By Edward Bradley and Carlton R. Johnson
With a section on the Chemical Quality of Water
By Robert A. Krieger
Prepared as a part of the program of the Department of Interior for development of the Missouri River basin. The investigation was integrated with the cooperative ground-water program of the United States Geological Survey, the State Geological Survey of Kansas, the Division of Sanitation of the Kansas State Board of Health, and the Division of Water Resources of the Kansas State Board of Agriculture.
Originally published in 1957 as Kansas Geological Survey Bulletin 126. This is, in general, the original text as published. The information has not been updated.
This report describes the geology and hydrology of the drainage basin of Ladder Creek in western Kansas. The area investigated includes approximately 1,930 square miles and lies almost entirely within the High Plains section of the Great Plains physiographic province. The easternmost part is in the Plains Border section. Broad upland areas constitute the greatest part of the region under investigation. These upland areas are flat loess-covered plains sloping approximately 10 feet to the mile from west to east and containing many undrained depressions.
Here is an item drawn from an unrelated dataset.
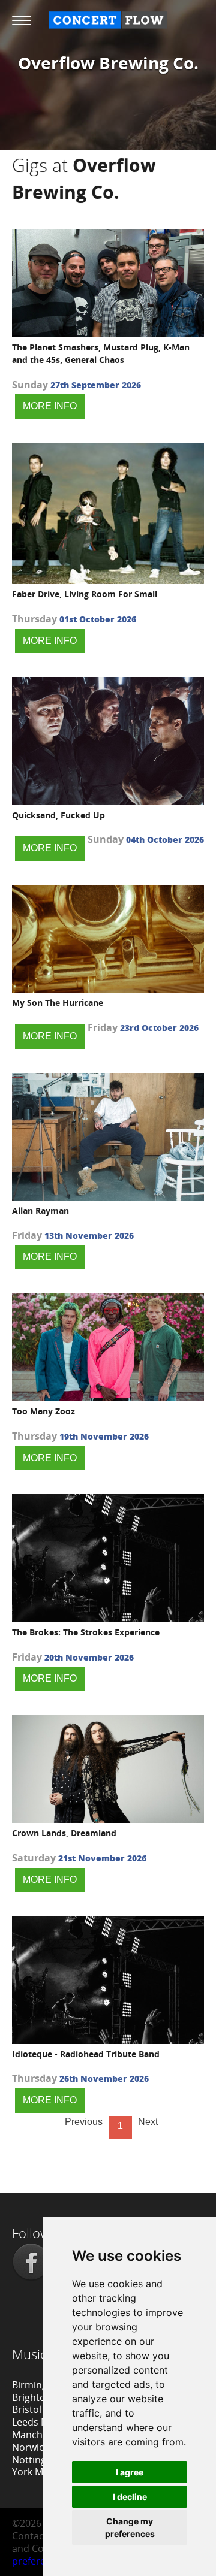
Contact (29, 2535)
The outcropping rocks are sedimentary and range in age from Cretaceous to Quaternary. The Niobrara formation and Pierre shale form a nearly impervious floor beneath the Ladder Creek area, over which have been deposited the Ogallala formation of the Tertiary, and in places, younger deposits of the Quaternary. The principal water-bearing formation is the Ogallala.
The major stream in the area is South Fork of Smoky Hill River, which rises about 35 miles west of the Kansas-Colorado line and flows eastward through most of the area. Ladder Creek is the principal tributary entering this stretch of Smoky Hill River from the south. The flow of Ladder Creek is maintained principally by ground-water discharge from the Ogallala formation through the alluvial valley fill.
Measured depths to water in wells in the Ladder Creek area range from less than 1 foot to 246 feet. In most of the upland area the depth to water ranges from 80 to 150 feet. Transmissibility values obtained from two aquifer tests of the Ogallala formation are 15,000 and 40,000 gpd per foot. An aquifer test of the Sanborn and Meade formations gives a value for transmissibility of about 130,000 gpd per foot.
Deep-well irrigation is in the initial phase despite the great increase in the acreage of irrigated lands in the area in the last few years. The U. S. Bureau of Reclamation has estimated that 435,000 acres of land can be irrigated economically in the area. At the time of this investigation in 1951 about 26,000 acres, or about 6 percent, was developed, of which about 18,000 acres was irrigated annually by about 18,000 acre-feet of ground water.
The ground water in the Ogallala formation, though generally hard, is suitable for most purposes. Calcium and bicarbonate in the water range in concentration from 33 to 84 ppm and 170 to 248 ppm, respectively. The water from the Niobrara Formation contains more dissolved solids than water from the Ogallala formation.